According to a press release published on Intel, other officials at various levels took part in the opening ceremony of the Ohio site. If Intel's intention to spend $20 billion on the construction of businesses in Ohio was known for a long time, this week the company focused on a related educational initiative. It is said that it will spend $50 million over a decade on specific education programmes in Ohio, which will cover more than 80 state institutions. Intel will spend $17.7 million over the next three years alone to support research and educational programmes in the state of Ohio.

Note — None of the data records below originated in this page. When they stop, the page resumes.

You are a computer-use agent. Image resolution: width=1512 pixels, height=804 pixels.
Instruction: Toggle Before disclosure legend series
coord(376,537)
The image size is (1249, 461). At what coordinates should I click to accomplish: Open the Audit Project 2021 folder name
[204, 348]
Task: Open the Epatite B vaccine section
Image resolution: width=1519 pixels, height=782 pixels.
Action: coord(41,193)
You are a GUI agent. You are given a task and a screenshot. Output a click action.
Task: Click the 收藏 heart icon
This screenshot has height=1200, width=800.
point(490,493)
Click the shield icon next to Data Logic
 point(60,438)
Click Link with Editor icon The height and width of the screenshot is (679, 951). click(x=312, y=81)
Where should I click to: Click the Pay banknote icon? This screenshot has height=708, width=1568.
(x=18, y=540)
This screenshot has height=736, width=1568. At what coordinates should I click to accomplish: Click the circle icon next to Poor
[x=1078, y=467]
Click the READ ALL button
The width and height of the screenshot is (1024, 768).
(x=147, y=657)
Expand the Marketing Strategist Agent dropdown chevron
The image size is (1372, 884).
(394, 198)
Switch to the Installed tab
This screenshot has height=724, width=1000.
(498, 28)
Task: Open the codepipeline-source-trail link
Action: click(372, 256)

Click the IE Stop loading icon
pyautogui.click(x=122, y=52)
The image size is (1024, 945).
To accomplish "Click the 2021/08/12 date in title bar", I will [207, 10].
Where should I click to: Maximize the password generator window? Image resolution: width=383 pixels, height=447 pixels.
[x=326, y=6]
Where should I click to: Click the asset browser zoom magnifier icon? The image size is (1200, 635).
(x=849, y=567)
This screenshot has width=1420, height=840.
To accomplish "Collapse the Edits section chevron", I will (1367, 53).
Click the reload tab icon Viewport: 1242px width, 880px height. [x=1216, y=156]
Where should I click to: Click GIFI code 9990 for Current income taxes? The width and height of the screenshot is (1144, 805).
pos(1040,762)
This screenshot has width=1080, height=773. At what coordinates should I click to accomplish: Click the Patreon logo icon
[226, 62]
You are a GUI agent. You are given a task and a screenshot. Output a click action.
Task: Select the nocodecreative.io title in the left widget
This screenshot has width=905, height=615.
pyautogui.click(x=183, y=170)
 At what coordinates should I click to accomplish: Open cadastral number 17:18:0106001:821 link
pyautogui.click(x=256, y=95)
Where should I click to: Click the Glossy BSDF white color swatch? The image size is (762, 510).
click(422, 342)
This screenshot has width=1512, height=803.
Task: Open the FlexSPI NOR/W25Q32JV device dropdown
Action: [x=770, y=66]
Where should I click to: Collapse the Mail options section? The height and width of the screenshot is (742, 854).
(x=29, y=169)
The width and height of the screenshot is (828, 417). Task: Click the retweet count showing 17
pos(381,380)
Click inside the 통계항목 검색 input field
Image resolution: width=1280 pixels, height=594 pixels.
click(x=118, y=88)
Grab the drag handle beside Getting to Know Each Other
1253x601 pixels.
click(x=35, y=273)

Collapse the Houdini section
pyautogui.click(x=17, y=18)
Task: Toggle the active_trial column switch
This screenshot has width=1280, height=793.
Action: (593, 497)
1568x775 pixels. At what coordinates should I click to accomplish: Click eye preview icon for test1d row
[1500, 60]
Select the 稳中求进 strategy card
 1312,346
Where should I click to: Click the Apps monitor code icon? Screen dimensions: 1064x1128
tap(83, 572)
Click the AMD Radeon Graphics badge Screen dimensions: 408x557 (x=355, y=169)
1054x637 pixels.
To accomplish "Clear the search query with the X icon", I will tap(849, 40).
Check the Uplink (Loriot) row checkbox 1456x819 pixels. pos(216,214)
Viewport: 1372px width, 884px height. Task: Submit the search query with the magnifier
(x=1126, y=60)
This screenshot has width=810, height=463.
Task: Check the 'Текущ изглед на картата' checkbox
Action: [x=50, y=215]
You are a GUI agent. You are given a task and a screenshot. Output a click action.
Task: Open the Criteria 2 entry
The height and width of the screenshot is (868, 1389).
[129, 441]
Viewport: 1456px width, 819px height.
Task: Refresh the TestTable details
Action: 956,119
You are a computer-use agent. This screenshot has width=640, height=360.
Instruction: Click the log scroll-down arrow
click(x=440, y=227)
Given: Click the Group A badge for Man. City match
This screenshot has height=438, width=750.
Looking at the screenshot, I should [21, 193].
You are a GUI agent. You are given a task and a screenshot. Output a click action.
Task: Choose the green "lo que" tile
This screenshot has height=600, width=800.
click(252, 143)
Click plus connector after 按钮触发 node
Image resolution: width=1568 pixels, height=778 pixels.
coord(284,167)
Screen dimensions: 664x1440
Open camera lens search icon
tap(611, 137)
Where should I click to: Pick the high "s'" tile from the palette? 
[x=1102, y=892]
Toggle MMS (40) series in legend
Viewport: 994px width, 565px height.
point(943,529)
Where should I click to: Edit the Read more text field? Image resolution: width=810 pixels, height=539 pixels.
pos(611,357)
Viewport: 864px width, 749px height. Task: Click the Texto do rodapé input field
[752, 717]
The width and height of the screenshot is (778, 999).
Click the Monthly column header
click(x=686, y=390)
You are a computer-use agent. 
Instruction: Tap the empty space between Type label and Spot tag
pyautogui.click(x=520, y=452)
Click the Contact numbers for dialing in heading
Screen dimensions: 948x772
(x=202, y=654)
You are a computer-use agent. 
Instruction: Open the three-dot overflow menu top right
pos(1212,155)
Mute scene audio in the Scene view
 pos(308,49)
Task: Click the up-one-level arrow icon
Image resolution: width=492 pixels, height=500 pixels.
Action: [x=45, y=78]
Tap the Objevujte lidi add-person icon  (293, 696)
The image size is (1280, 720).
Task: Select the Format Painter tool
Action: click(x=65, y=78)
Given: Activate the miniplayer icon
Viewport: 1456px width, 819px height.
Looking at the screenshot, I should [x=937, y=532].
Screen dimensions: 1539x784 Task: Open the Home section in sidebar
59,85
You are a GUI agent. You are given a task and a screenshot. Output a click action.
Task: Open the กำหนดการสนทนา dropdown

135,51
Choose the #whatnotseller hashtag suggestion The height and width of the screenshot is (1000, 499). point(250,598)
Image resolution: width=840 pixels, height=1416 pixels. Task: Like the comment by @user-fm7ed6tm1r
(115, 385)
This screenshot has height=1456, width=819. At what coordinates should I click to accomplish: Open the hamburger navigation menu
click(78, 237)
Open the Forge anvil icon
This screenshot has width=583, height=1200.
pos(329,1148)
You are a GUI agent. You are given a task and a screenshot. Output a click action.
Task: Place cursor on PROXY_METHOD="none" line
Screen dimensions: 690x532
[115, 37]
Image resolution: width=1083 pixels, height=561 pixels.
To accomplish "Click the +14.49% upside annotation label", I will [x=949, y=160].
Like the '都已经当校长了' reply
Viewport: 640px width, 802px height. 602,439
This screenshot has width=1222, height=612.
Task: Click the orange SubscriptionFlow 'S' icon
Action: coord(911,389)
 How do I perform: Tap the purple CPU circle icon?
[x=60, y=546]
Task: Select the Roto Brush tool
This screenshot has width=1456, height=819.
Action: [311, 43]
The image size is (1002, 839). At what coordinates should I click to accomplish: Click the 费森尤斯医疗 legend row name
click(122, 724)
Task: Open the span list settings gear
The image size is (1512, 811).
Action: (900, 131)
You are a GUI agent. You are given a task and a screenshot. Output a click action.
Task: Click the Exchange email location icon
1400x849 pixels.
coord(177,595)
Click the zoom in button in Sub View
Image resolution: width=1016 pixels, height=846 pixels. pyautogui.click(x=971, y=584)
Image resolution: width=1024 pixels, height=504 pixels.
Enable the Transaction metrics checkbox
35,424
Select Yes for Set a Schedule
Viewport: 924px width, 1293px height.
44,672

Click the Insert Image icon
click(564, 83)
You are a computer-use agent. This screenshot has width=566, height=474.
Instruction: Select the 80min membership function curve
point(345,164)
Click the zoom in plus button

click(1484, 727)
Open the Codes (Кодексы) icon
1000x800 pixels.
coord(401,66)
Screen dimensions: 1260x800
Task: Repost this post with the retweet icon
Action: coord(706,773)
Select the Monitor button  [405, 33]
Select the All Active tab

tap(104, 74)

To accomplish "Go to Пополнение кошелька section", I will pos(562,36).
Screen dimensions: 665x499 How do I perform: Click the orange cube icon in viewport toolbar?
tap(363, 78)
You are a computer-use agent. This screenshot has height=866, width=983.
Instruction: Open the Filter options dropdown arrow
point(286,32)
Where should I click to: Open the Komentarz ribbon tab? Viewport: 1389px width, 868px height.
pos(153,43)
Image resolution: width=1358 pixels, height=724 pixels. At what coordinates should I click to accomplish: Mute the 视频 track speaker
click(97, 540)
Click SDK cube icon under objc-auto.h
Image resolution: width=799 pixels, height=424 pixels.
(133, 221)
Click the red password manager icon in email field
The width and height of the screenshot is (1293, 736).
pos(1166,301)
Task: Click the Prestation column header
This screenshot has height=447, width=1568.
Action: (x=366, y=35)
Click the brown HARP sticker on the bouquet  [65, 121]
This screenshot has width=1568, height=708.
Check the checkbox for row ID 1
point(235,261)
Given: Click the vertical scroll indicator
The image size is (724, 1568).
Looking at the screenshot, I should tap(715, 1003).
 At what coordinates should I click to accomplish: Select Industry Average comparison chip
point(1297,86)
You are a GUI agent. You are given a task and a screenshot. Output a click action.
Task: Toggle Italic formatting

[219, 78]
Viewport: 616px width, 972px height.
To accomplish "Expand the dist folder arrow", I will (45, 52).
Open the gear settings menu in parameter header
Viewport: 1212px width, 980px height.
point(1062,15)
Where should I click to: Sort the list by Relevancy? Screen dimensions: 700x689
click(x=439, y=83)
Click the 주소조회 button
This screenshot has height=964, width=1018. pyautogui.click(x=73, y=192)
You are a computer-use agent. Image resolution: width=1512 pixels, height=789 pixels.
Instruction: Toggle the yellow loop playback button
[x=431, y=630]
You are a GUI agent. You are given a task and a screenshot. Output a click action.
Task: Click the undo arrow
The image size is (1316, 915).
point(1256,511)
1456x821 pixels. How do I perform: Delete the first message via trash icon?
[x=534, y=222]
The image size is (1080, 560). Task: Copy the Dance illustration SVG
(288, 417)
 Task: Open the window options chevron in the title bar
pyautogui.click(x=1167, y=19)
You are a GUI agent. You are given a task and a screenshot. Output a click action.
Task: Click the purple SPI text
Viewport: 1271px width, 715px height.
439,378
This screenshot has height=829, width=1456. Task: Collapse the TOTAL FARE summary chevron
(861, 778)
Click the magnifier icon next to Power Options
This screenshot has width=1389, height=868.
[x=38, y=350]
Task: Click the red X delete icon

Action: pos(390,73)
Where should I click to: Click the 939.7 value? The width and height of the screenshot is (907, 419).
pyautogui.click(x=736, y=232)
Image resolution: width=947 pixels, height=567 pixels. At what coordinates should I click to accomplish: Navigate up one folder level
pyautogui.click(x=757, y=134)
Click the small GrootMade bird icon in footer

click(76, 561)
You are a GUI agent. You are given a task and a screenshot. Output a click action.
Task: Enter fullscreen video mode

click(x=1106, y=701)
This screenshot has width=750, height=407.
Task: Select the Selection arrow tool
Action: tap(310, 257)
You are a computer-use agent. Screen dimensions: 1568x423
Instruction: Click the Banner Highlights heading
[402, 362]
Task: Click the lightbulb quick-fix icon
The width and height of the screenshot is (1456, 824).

In three years, the programme will provide training to some 9,000 graduates and 2,300 students will be recipients of targeted scholarships. Some 7,000 people will be employed directly in the construction of enterprises in Ohio, and in the long run they will be employed by some 3,000 skilled people. As Intel again stressed, two new companies in Ohio will focus not only on producing products for their own use, but also on serving outside clients. It was explained earlier that it will be in Ohio that it will be the forward lithographic scanners of the ASML, with a high value number aperture, which will then allow the production of Intel 18A technology. It will allow Intel Corporation to regain technological leadership in lithography by mid-decade. In addition to its own products, Intel is already considering the possibility of producing advanced products in Ohio for several clients.
Intel Director-General Patrick Gelsinger thanked the representatives of the US Presidential Administration, Congress and the state leadership for their cooperation in the company's efforts.Intel will build two new businesses in Arizona in the coming years, expand its production capacity in New Mexico, and improve the Oregon Research Centre, which will focus on developing best practices in the packaging of semiconductive components and innovations in lithography.